Luxembourg | Luxembourg, Tribunal administratif, 19 novembre 2003, 15402


Tribunal administratif N° 15402 du rôle du Grand-Duché de Luxembourg Inscrit le 27 septembre 2002 Audience publique du 19 novembre 2003 Recours formé par Monsieur … et Madame … contre une décision du directeur de l’administration des Contributions directes en matière d’impôts sur le revenu

JUGEMENT

Vu la requête inscrite sous le numéro 15402 du rôle et déposée au greffe du tribunal administratif le 27 septembre 2002 par Maître Jean-Luc FISCH, avocat à la Cour, inscrit au tableau de l’Ordre des avocats à Luxembourg, au nom de Monsieur … et de son épouse

, Madame …, demeurant ensemble à L-…, tendant principalement à la réformation et subsid...

Tribunal administratif N° 15402 du rôle du Grand-Duché de Luxembourg Inscrit le 27 septembre 2002 Audience publique du 19 novembre 2003 Recours formé par Monsieur … et Madame … contre une décision du directeur de l’administration des Contributions directes en matière d’impôts sur le revenu

JUGEMENT

Vu la requête inscrite sous le numéro 15402 du rôle et déposée au greffe du tribunal administratif le 27 septembre 2002 par Maître Jean-Luc FISCH, avocat à la Cour, inscrit au tableau de l’Ordre des avocats à Luxembourg, au nom de Monsieur … et de son épouse, Madame …, demeurant ensemble à L-…, tendant principalement à la réformation et subsidiairement à l’annulation d’une décision du directeur de l’administration des Contributions directes du 29 juillet 2002 déclarant non fondée la réclamation introduite en nom et pour compte des demandeurs le 8 décembre 1999 par la Fiduciaire Centrale du Luxembourg contre deux bulletins rectificatifs de l’impôt sur le revenu des années 1992 et 1993, émis le 11 novembre 1999 ;

Vu le mémoire en réponse du délégué du gouvernement déposé au greffe du tribunal administratif le 27 décembre 2002 ;

Vu les pièces versées en cause et notamment la décision critiquée ;

Ouï le juge-rapporteur en son rapport, Maître Francine EWERS, en remplacement de Maître Jean-Luc FISCH, et Monsieur le délégué du gouvernement Jean-Marie KLEIN en leurs plaidoiries respectives.

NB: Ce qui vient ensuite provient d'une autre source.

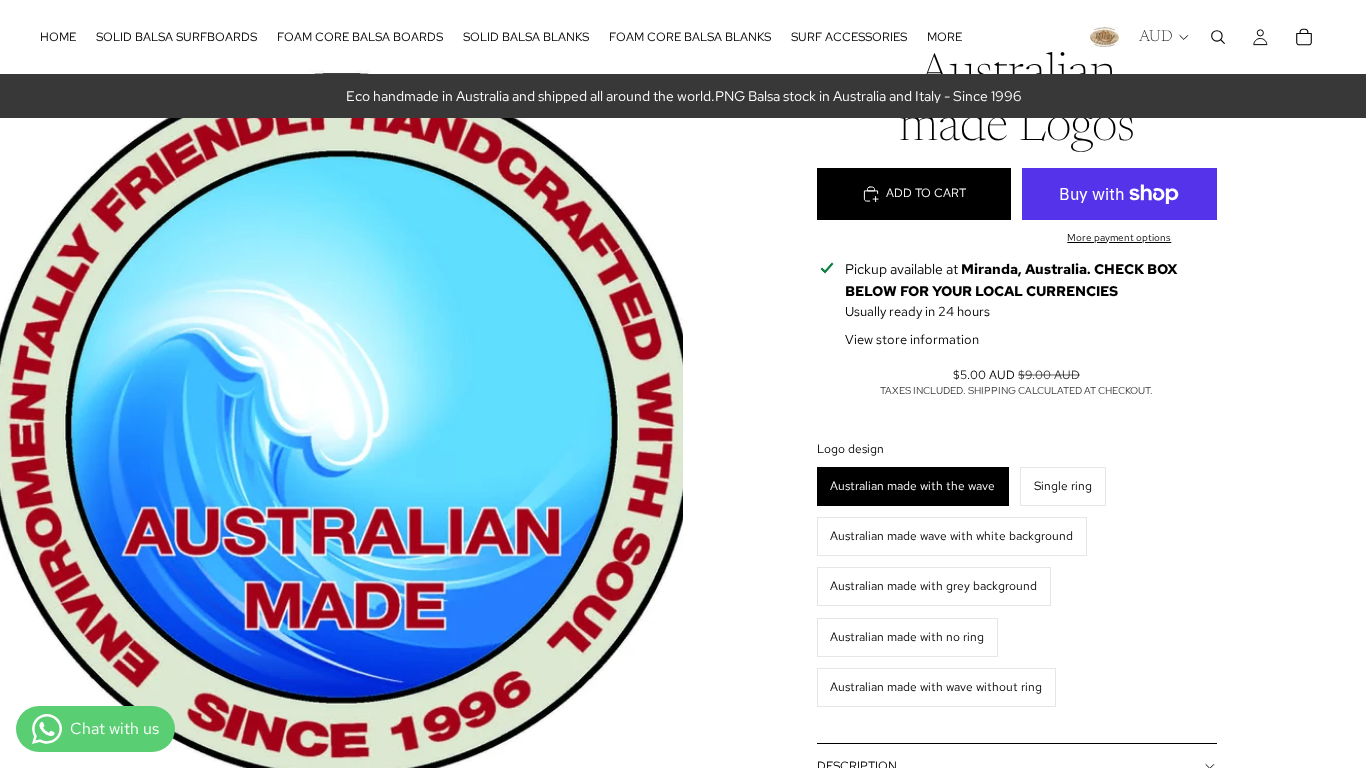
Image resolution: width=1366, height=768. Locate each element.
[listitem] (944, 37)
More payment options (1119, 237)
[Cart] (1304, 37)
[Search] (1218, 37)
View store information (912, 339)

Le 11 novembre 1999, le bureau d’imposition des personnes physiques Luxembourg 3 émit à l’encontre de Monsieur … et de son épouse, Madame …, deux bulletins rectificatifs de l’impôt sur le revenu, relatifs aux années 1992 et 1993, établis à la suite d’un rapport du 11 août 1999 portant sur la vérification des livres comptables de la société « … … s.à r.l. », dont les seuls actionnaires sont Monsieur et Madame …-…, et portant sur les exercices 1992 à 1996 inclusivement, et qui diffèrent des déclarations afférentes en retenant pour les années 1992 et 1993 respectivement des distributions occultes provenant de la société à responsabilité limitée … … s.à r.l. de respectivement 5.617.482,- francs luxembourgeois et 3.876.033,- francs luxembourgeois.

Il ressort encore des deux bulletins en question que lesdites distributions cachées de bénéfices ont été soumises à l’imposition sur le revenu au titre des distributions cachées de dividendes.

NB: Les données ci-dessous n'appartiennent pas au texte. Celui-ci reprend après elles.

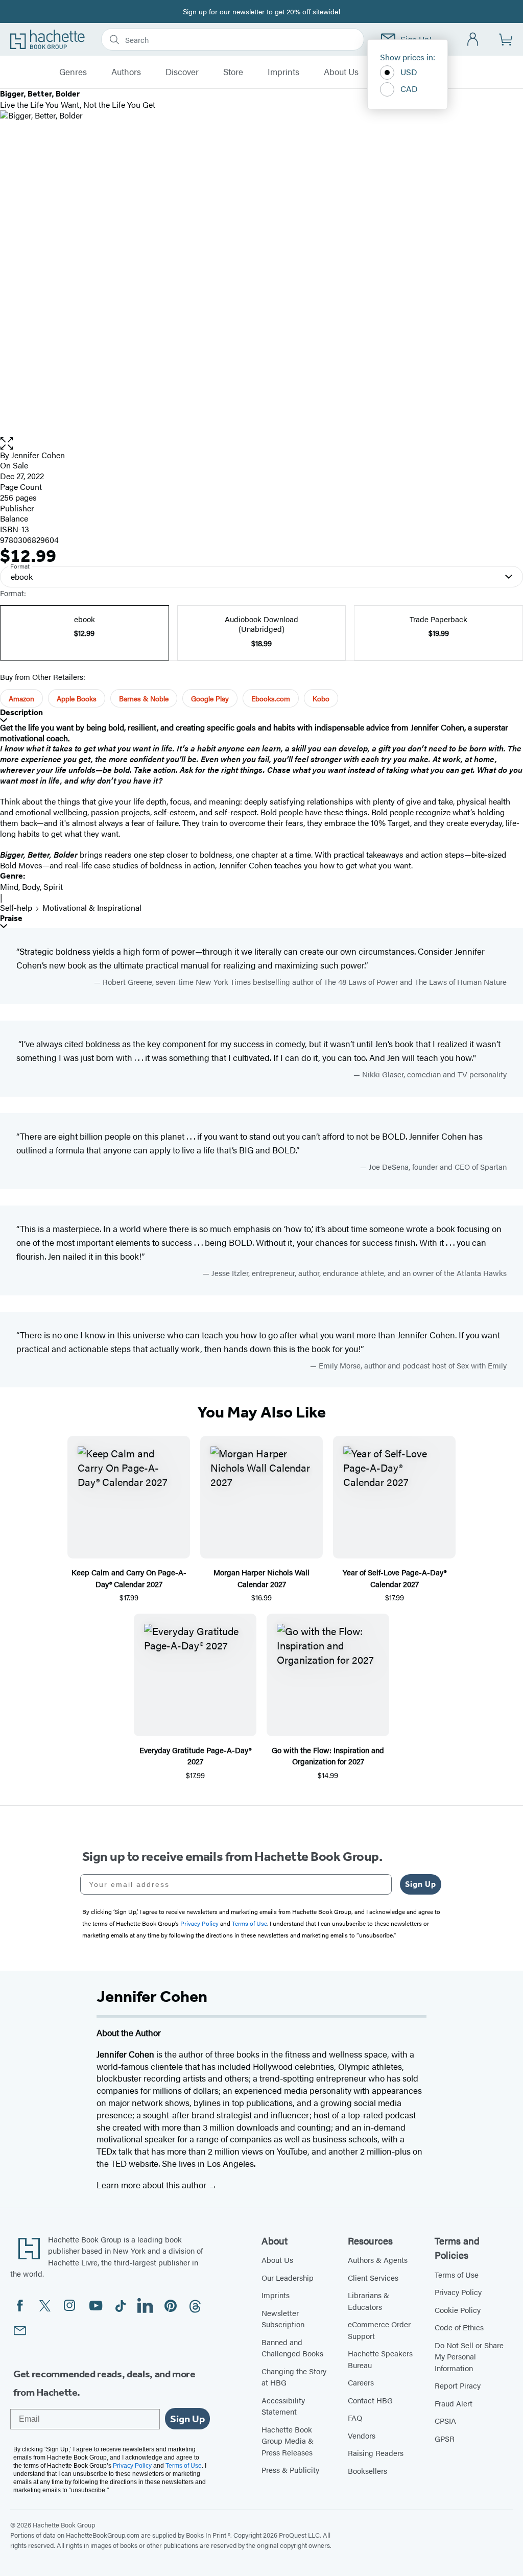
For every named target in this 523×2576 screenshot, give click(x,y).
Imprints (283, 72)
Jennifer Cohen (38, 455)
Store (233, 72)
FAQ (355, 2417)
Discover (182, 72)
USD (408, 72)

Le tribunal administratif a décidé dans un jugement du 27 septembre 2001 que c’est à tort que par une première décision du 8 mai 2000 rendue à la suite de l’introduction de la réclamation précitée du 8 décembre 1999, le directeur de l’administration des Contributions directes a déclaré irrecevable ladite réclamation. A la suite du renvoi du dossier en prosécution de cause devant ledit directeur, ce dernier a pris une deuxième décision, en date du 29 juillet 2002, par laquelle il a reçu en la forme la réclamation précitée du 8 décembre 1999, tout en la déclarant non fondée quant au fond.

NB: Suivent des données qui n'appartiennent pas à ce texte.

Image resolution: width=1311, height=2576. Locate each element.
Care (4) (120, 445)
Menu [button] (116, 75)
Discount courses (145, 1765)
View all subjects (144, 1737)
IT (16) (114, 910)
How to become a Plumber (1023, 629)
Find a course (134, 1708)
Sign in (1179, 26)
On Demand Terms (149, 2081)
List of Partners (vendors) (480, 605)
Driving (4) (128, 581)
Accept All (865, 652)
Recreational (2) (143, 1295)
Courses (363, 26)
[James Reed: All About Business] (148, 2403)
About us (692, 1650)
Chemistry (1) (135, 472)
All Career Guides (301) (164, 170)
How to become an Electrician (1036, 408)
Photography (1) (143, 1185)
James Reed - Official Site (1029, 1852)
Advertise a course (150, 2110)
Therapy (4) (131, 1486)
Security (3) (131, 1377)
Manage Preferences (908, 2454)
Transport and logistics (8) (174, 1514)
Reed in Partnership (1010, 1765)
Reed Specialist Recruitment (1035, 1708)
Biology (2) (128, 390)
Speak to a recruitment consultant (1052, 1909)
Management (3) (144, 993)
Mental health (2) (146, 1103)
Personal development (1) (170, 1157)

Dans ladite décision, après avoir constaté que Monsieur et Madame …-… détenaient respectivement 1000 et 250 parts sociales de la société à responsabilité limitée … …, le directeur a retenu qu’aux cours des années 1992 et 1993, des distributions cachées de bénéfices, d’ailleurs non contestées par les époux …-…, ont eu lieu à côté des distributions de dividendes déclarées, que le bureau d’imposition compétent a accordé l’exemption en vertu de la « loi RAU » aux dividendes proprement dits alors qu’il l’a refusée aux distributions cachées, et a décidé qu’en application de l’article 4 de la loi modifiée du 27 avril 1984 visant à favoriser les investissements productifs des entreprises et la création d’emplois au moyen de la promotion de l’épargne mobilière, communément appelée « loi RAU » l’exemption fiscale viserait exclusivement les dividendes et les parts de bénéfices, à l’exclusion des « autres produits » visés par l’article 97 alinéa 1er, n° 1, de la loi modifiée du 4 décembre 1967 sur l’impôt sur le revenu, en abrégée « LIR » ainsi que par l’article 164 alinéa 3 de la même loi. Il en a tiré la conclusion que les revenus provenant de distributions cachées de bénéfices ne sont pas susceptibles d’exemption dans les conditions de la loi RAU et restent partant soumis à l’impôt suivant la règle générale de l’article 97 alinéa 1er, n° 1 LIR, auquel la loi RAU n’a pas dérogé quant aux « autres produits ».

Par requête déposée au greffe du tribunal administratif le 27 septembre 2002, Monsieur … et son épouse, Madame … ont fait introduire un recours tendant principalement à la réformation et subsidiairement à l’annulation de la décision directoriale précitée du 29 juillet 2002.

Le recours étant dirigé contre une décision directoriale statuant sur une réclamation introduite à l’encontre de bulletins de l’impôt sur le revenu, le tribunal est compétent, en vertu des dispositions combinées du paragraphe 228 de la loi générale sur les impôts, appelée « Abgabenordnung», dénommée ci-après « AO » et de l’article 8 (3) 1 de la loi modifiée du 7 novembre 1996 portant organisation des juridictions de l’ordre administratif, pour statuer en tant que juge du fond.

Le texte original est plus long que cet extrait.